Heisst Kulturflatrate: Möglichst viel Musik runterladen am Stück für möglichst wenig Geld?
„Und ansonsten ist alles technisch lösbar“
Glaubst Du das wirklich?
„Auf gesetzlicher Ebene gibt es Lösungsansätze“
Wo denn? Auf „gesetzlicher Ebene“ hat die Medienindustrie in den letzten Jahrzehnten einen Erfolg nach dem anderen erreicht. Und dieser Trend geht nach wie vor ungebremst weiter (geplante Verlängerung der Schutzdauer für Tonaufnahmen in der EU).
Ist „Kultur“ nur das, was digital zerlegt und erfasst werden kann, oder soll die „Kulturflatrate“ auch Formen von Kultur finanzieren, die nicht über das Internet verbreitet werden können?
Außerdem sollte endlich das Gerede von der „Kulturflatrate“ beendet werden. Eine Flatrate ist ein kommerzielles Angebot, dass die Konsumenten nutzen (und bezahlen) können oder auch nicht.

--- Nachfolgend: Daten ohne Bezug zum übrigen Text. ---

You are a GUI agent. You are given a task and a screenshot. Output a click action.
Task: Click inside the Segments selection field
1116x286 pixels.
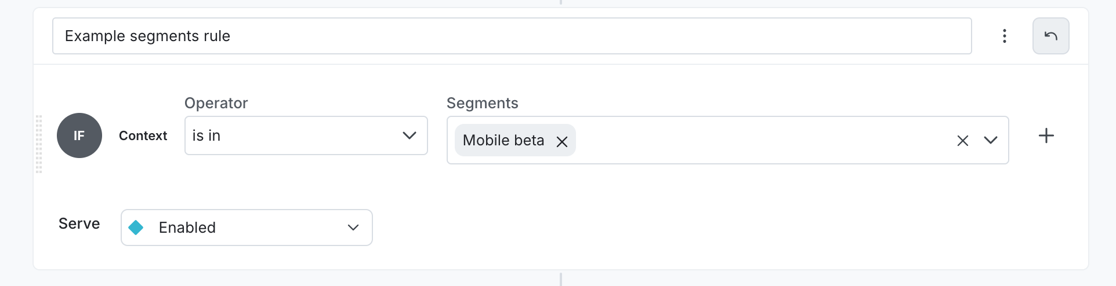coord(754,141)
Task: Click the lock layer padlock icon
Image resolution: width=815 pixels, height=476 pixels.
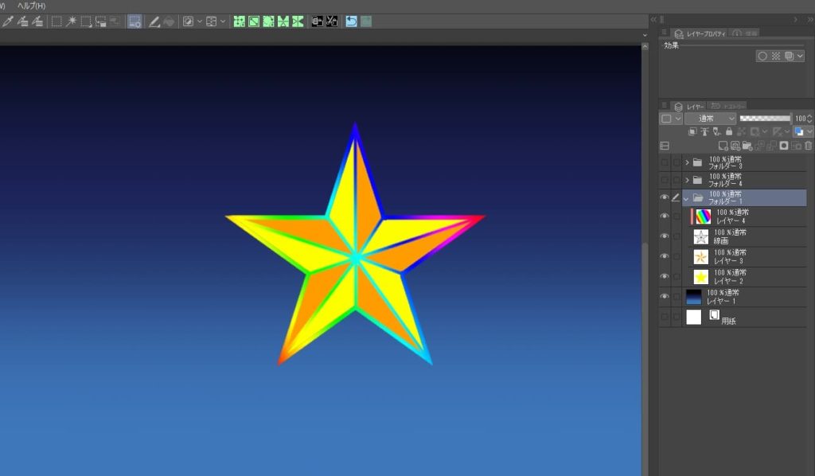Action: pos(729,131)

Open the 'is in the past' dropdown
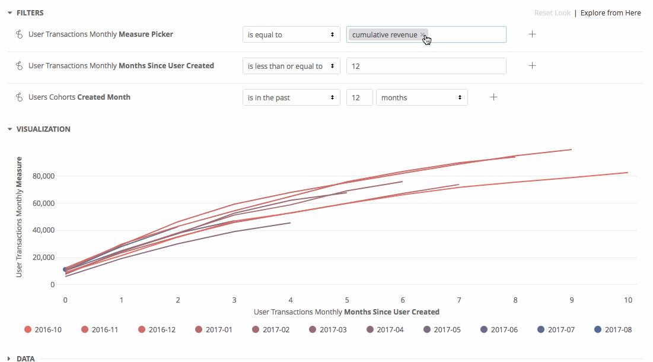[291, 97]
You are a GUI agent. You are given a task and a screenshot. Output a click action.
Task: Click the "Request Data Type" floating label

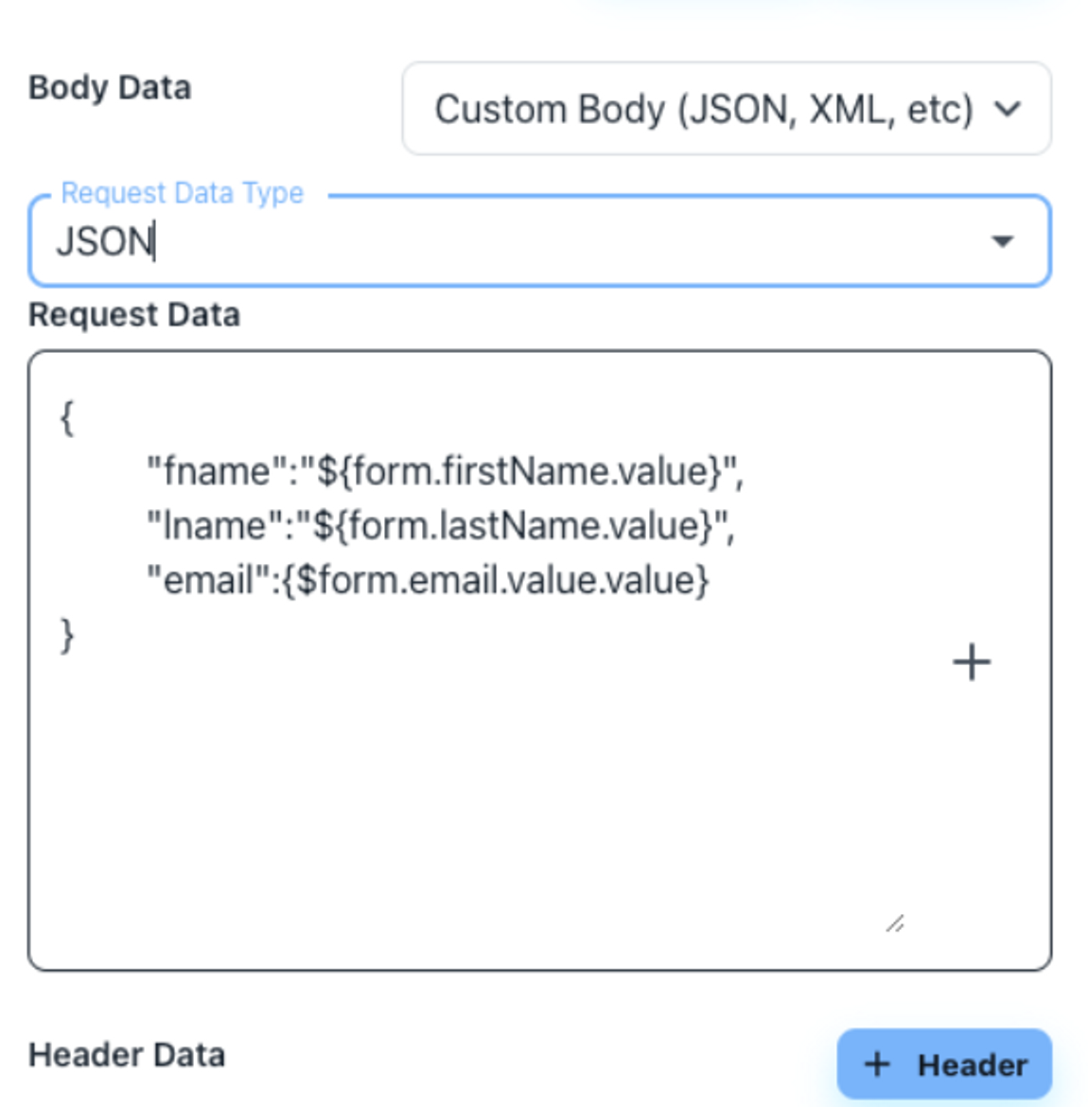pos(182,193)
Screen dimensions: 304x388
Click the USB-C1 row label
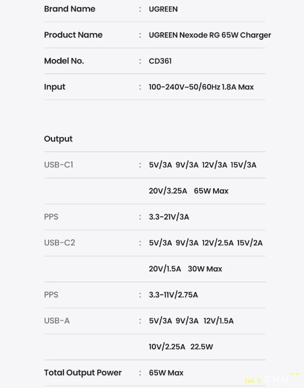coord(59,164)
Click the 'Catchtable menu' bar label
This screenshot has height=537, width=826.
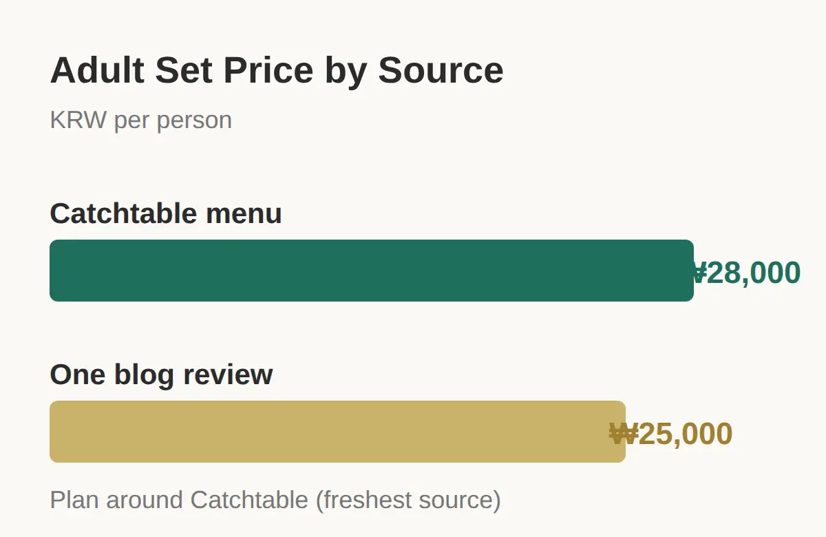(166, 213)
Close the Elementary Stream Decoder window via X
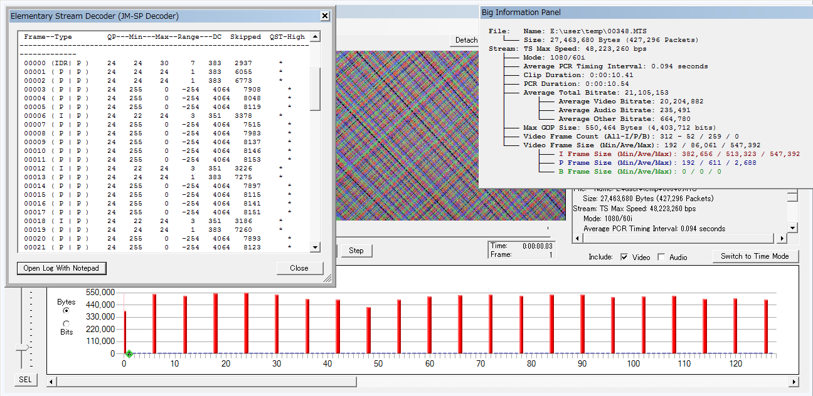813x396 pixels. point(324,16)
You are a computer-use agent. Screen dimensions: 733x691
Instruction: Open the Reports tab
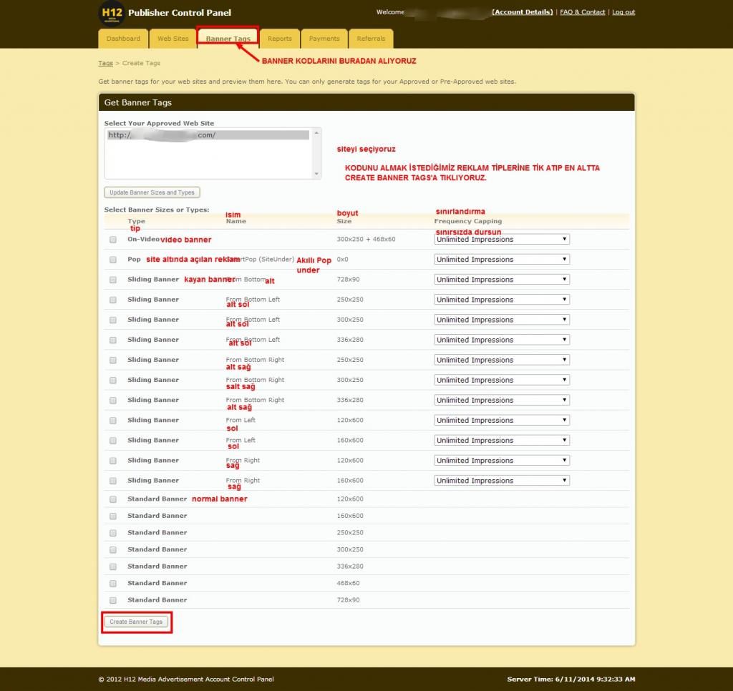280,39
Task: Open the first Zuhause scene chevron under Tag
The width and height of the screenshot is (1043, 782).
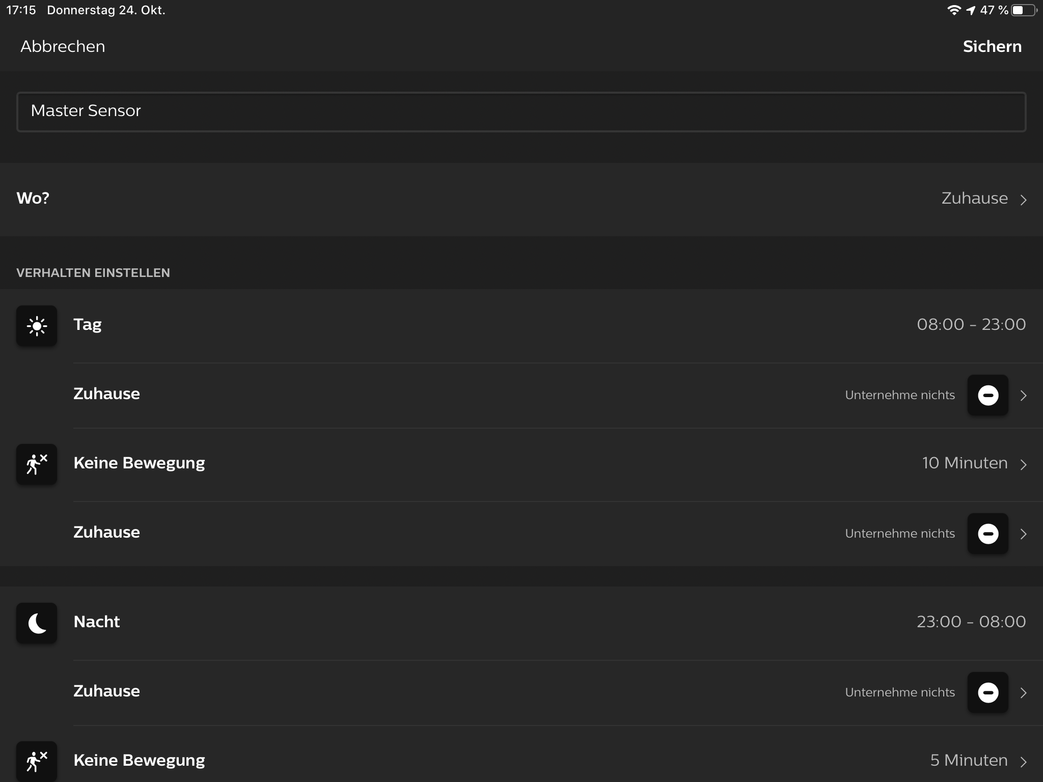Action: pyautogui.click(x=1023, y=395)
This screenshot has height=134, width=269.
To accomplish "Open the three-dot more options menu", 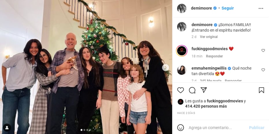I will 261,8.
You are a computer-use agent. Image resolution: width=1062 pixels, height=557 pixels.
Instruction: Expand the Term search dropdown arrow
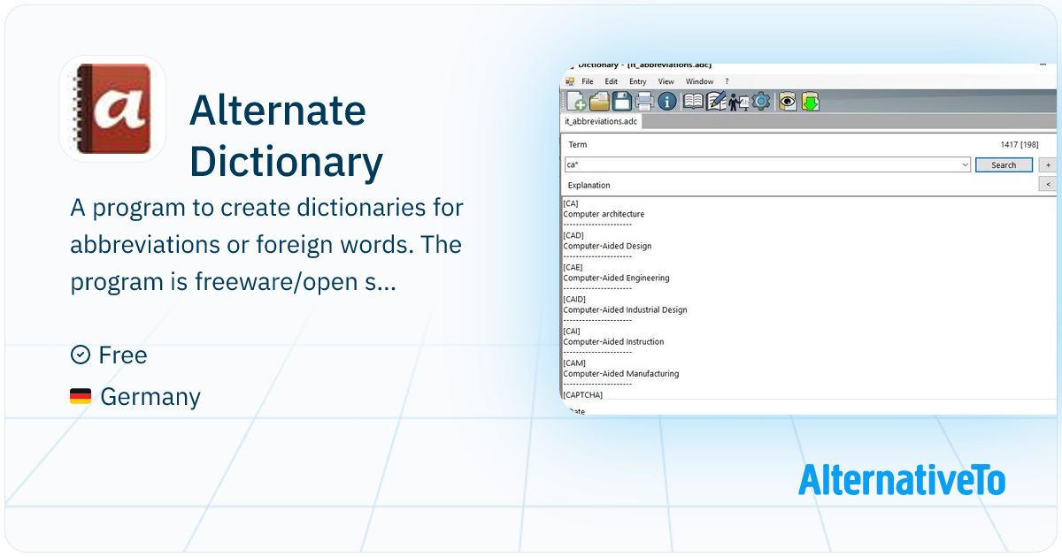point(965,165)
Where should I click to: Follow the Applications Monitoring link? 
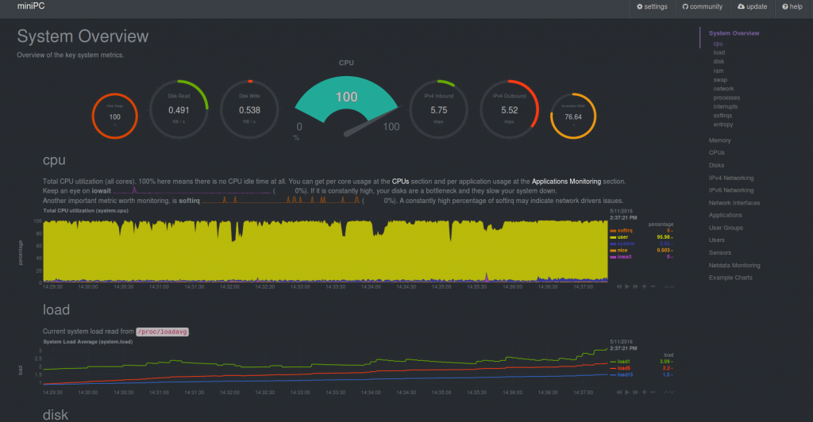(x=566, y=181)
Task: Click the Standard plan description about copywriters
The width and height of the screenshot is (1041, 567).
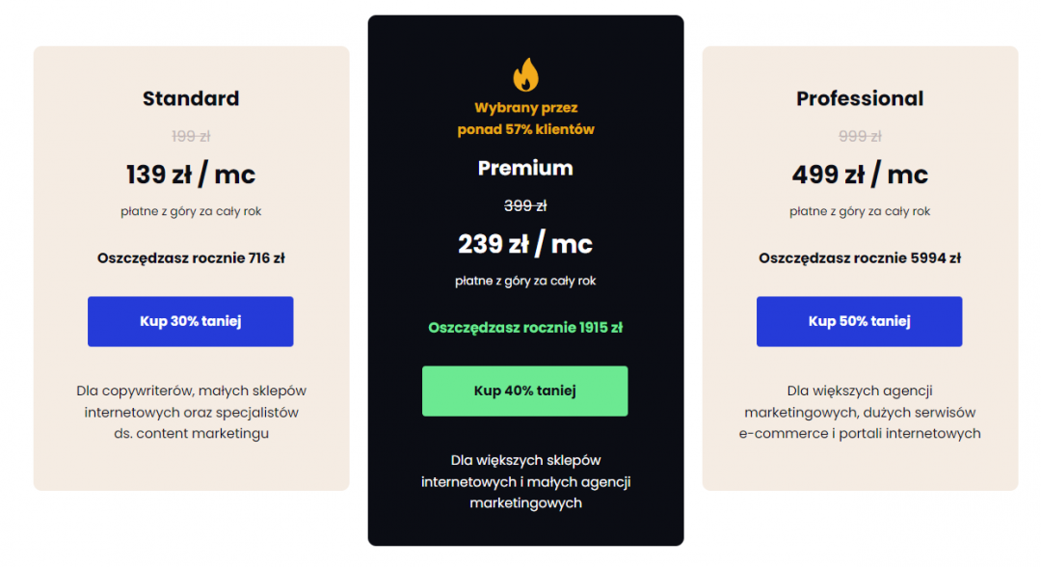Action: pos(191,412)
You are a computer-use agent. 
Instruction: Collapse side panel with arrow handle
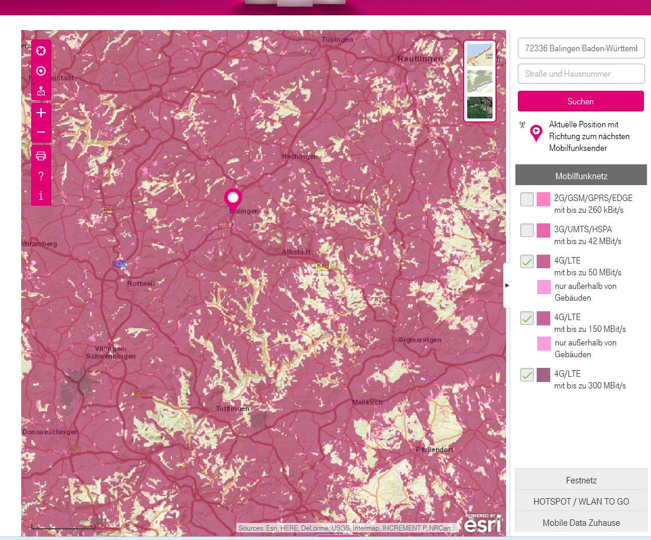coord(507,285)
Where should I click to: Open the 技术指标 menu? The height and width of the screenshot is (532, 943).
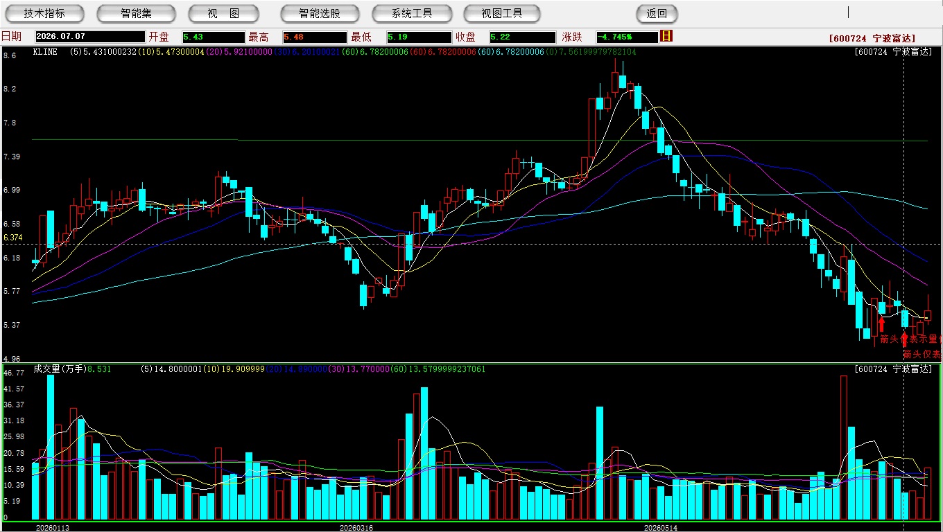pos(44,13)
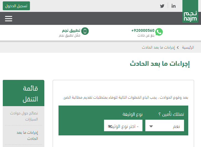Select نصائح حول حوادث السيارات in sidebar
Screen dimensions: 201x147
(24, 116)
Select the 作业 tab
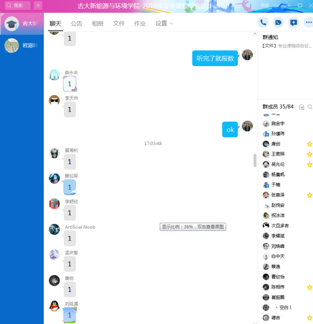313x324 pixels. 140,24
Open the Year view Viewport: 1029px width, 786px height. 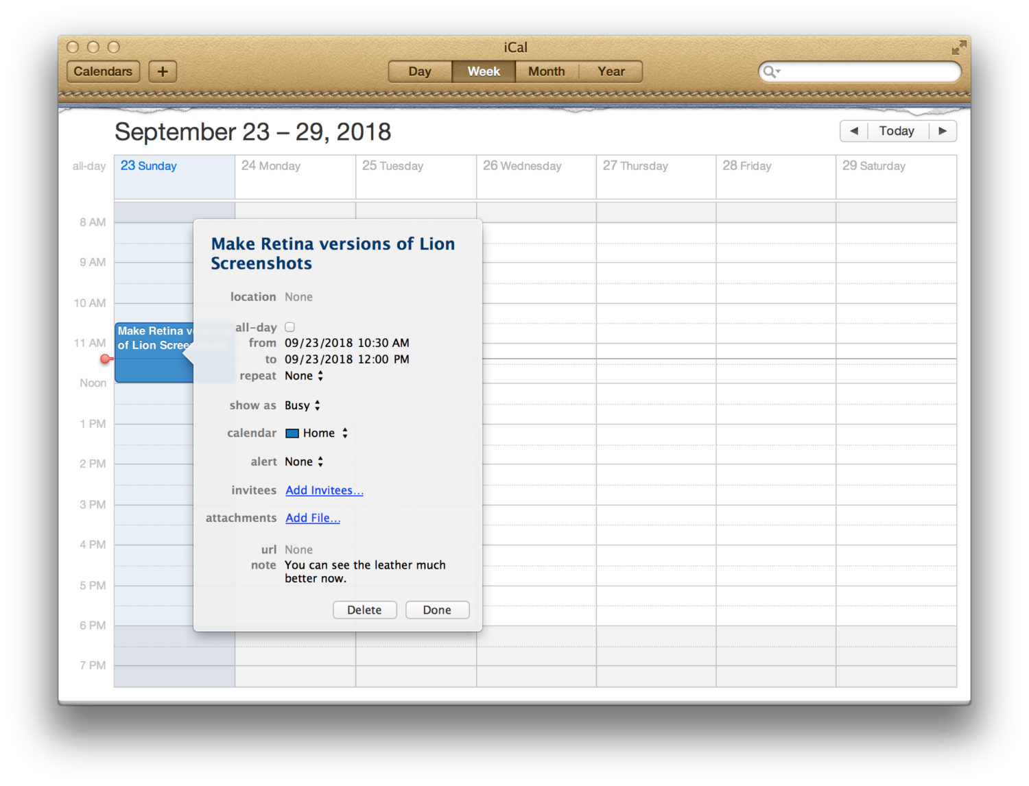pos(611,71)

Was die Befürworter einer „Kulturflatrate“ wollen, ist eine Steuer, die alle bezahlen sollen, unabhängig von der Nutzung. Wie Du richtig schreibst „ein neuer Sozialvertrag“.
Im Prinzip (vielleicht) eine gute Idee, aber die Umsetzung wurde sehr viel mehr als einige technische Maßnahmen erfordern – und Marcel hat völlig recht: die etablierten Rechteinhaber, Künstler, Institutionen, Vermittler, Kritiker usw. usf. würden sehr genau darauf achten, dass ihre Interessen dabei nicht zu kurz kommen.
Daraus ergibt sich, dass eine „Kulturflatrate“ (im utopischen Sinne der „freien“ Finanzierung von „Kultur“) erst NACH einer Beseitung der kapitalistischen Produktionsverhältnisse eingeführt werden kann.
Was „Kulturförderung“ im Kapitalismus bedeutet, zeigt sich zum Beispiel in Deutschland im Filmbereich: Da ist der erwartete finanzielle Erfolg das wichtigste Kriterium bei der Vergabe von Mitteln.
Eine richtig gute Idee. Aber sie muß bald umgesetzt werden, sonst gilt im Internet: Nur
die großen Unternehmen setzen sich mit ihren
massentauglichen (teilweisen blöden) Formaten durch und die viel beschworene Vielfalt im Netz ist dann dahin.
Dieter, zur gesetzlichen Lage gibt es Gutachten, die zeigen, dass eine Kulturflatrate machbar ist und auch mit dem sog. 3-Stufen Test klappt. Was vom BMJ gerne verneint wird.
Und eine Kulturflatrate wäre auch keine Steuer, auch wenn das gerne so diskreditiert wird. Und bei der Kulturflatrate geht es darum, digitale Werke zu kompensieren.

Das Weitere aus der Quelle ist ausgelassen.